Last week we discussed the idea of challenging our students to perspectives of acceptance and love and, most importantly, not drawing distinctions between themselves and others.
However, we must be careful how we articulate that message, lest an equally strong reciprocal message be communicated.
What happens all too often in these situations is that a person whose eyes are newly opened to seeing and caring about socially labeled Inferiors in turn, eventually—though unintentionally—elevates himself or herself to a new level of superiority.
The enlightened person begins to look down on, disrespect, and rudely call out Superiors. So, what we end up with is an inversion of Jesus’s New Testament insistence of “the last will be first” (see Matthew 19:30, Matthew 20:16, Mark 10:31, Luke 13:30).
Our attempt to attain humility can backfire in a significant and damaging way. One possible model:
1) We recognize the flaw in society’s superiority complex toward certain disadvantaged persons.
2) We identify with the disadvantaged persons, seeing them as human beings, putting ourselves on their level in order to understand their struggles.
3) Humbling ourselves in such a way can make us resentful toward those who continue to act superior.

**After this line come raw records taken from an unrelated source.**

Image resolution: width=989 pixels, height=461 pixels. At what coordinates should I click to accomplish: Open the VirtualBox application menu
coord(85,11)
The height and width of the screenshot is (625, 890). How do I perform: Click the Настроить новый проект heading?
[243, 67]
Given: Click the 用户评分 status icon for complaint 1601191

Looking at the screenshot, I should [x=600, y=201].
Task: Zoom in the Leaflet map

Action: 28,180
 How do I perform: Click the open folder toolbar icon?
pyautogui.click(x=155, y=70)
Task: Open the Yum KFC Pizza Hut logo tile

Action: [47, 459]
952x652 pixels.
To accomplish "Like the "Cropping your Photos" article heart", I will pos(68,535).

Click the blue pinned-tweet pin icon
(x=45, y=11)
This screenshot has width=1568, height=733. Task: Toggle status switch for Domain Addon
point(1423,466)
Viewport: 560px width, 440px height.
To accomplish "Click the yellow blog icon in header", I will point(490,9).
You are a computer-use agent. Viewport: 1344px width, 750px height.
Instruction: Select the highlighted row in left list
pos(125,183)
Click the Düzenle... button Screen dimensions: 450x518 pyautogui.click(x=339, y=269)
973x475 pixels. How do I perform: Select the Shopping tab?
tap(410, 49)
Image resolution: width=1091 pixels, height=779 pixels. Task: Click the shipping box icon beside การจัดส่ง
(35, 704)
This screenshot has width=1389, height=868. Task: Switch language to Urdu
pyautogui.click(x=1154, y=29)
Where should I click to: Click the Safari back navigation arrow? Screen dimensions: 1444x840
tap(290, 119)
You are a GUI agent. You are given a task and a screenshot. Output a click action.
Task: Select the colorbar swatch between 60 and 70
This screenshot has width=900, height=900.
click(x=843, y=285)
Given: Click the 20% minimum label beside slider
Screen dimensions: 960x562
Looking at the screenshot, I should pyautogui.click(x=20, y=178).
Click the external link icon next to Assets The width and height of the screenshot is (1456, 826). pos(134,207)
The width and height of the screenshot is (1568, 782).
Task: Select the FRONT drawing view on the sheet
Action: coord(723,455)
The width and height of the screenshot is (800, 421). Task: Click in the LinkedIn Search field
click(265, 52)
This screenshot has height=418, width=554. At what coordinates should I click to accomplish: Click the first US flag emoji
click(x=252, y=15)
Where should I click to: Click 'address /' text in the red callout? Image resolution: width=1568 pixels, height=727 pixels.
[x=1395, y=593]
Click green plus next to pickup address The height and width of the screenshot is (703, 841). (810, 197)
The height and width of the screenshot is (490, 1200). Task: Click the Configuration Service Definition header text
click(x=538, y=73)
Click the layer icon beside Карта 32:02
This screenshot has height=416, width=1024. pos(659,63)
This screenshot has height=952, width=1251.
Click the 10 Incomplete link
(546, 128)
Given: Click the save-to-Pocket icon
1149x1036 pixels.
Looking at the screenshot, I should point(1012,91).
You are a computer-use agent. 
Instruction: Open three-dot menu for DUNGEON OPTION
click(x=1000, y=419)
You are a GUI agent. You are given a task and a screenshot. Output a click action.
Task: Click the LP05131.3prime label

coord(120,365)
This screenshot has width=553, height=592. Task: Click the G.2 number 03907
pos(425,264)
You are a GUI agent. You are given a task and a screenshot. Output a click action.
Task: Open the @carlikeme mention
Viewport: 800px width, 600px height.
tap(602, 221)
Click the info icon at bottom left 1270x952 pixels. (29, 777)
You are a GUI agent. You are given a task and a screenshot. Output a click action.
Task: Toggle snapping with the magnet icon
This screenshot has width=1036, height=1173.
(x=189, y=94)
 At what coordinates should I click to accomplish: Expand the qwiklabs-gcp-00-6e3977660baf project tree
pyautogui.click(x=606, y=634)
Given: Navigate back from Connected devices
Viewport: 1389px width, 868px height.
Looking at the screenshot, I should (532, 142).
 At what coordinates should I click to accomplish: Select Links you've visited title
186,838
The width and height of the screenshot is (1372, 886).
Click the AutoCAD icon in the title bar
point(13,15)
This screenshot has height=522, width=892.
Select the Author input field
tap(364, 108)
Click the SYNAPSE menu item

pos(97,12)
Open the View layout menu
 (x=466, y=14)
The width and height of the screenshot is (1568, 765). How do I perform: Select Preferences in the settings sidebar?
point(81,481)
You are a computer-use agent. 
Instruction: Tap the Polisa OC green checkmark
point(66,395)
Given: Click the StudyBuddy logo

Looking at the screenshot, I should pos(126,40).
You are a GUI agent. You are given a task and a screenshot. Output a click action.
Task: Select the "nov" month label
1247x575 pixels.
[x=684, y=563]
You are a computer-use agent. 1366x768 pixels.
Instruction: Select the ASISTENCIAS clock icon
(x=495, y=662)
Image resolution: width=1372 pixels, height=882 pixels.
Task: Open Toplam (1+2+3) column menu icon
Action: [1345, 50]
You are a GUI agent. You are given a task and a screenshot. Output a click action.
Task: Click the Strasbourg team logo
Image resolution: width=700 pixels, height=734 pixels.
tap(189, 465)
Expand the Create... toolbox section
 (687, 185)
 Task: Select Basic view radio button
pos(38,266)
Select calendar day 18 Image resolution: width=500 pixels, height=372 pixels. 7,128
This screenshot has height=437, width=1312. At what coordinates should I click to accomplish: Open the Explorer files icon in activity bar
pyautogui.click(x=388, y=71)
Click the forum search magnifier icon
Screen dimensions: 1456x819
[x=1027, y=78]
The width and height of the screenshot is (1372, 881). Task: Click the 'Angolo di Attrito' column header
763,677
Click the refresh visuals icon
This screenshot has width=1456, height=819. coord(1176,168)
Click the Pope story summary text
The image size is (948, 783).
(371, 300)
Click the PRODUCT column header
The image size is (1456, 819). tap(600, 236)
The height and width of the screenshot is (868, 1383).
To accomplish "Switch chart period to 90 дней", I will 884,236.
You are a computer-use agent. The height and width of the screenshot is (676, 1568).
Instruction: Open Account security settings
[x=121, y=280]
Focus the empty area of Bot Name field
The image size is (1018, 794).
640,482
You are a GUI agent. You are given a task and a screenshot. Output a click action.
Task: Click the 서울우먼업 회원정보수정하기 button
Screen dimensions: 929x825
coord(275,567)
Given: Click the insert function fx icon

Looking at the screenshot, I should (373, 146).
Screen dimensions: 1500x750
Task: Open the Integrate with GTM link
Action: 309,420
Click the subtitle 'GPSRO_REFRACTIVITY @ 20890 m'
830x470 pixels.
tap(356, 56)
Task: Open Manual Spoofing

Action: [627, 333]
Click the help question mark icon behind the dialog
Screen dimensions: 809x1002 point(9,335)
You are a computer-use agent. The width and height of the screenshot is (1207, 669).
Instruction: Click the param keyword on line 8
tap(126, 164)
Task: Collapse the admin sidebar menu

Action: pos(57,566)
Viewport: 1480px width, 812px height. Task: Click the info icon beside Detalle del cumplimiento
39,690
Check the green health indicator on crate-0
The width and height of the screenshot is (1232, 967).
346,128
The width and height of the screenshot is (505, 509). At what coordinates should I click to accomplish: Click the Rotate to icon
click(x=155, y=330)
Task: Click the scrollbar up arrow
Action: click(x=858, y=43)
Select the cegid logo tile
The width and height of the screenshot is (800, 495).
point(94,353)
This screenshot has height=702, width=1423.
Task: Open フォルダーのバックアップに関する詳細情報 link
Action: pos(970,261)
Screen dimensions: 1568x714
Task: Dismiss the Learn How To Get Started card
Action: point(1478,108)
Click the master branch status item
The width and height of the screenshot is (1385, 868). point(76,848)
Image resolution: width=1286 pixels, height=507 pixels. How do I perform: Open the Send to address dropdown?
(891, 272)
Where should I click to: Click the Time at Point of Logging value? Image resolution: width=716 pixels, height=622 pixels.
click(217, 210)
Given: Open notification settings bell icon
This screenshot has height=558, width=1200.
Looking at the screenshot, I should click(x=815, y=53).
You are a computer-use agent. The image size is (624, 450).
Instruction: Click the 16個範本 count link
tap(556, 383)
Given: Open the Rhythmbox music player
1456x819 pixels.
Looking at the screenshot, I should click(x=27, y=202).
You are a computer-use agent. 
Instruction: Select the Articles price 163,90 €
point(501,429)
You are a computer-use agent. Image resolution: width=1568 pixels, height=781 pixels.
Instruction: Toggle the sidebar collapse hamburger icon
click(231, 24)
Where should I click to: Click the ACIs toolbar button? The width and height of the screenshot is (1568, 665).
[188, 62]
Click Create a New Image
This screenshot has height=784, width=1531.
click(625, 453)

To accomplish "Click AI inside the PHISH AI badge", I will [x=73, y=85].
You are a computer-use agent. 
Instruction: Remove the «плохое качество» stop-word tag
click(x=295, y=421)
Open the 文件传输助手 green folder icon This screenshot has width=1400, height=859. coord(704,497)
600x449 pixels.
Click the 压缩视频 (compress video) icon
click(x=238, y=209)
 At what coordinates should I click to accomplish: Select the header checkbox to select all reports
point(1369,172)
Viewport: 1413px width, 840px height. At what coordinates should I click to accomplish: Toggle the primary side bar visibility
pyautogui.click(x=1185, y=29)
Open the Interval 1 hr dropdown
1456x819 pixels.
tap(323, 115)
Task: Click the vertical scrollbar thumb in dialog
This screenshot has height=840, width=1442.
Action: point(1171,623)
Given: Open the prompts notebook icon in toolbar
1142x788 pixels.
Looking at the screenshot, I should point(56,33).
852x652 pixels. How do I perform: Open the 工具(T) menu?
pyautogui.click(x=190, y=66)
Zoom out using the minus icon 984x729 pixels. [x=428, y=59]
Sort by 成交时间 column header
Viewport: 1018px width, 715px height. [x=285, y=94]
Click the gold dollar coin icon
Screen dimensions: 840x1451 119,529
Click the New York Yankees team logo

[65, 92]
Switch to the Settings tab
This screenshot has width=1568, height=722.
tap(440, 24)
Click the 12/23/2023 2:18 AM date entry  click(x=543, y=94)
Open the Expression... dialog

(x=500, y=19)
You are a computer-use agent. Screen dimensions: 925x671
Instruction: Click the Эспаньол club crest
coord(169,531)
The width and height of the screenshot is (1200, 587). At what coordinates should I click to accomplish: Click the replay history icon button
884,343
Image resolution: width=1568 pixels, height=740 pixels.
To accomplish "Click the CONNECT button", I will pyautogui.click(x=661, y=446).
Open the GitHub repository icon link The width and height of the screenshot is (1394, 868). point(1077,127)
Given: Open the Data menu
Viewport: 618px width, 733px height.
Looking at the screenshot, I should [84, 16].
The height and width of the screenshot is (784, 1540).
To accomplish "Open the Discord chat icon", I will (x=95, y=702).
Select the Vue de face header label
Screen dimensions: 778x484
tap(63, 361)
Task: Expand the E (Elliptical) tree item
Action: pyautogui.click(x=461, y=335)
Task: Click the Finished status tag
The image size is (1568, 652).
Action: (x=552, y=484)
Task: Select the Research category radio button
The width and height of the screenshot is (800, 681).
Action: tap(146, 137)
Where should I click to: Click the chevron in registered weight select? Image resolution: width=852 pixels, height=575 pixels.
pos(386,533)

4) We may start to view ourselves as more enlightened, and therefore better Christians than, those who have not yet learned to humble themselves.
If we follow this dangerous progression, we enter a cycle of being first, becoming last, and making ourselves first again, oftentimes without even realizing it.
In demonstrating a theology of love and attempting to eradicate any structures of inferiority with your students, how would you combat the tendency to become—in a sense—born-again superior? What scriptures, prayers, moral truths do you draw on to keep yourself and your students grounded?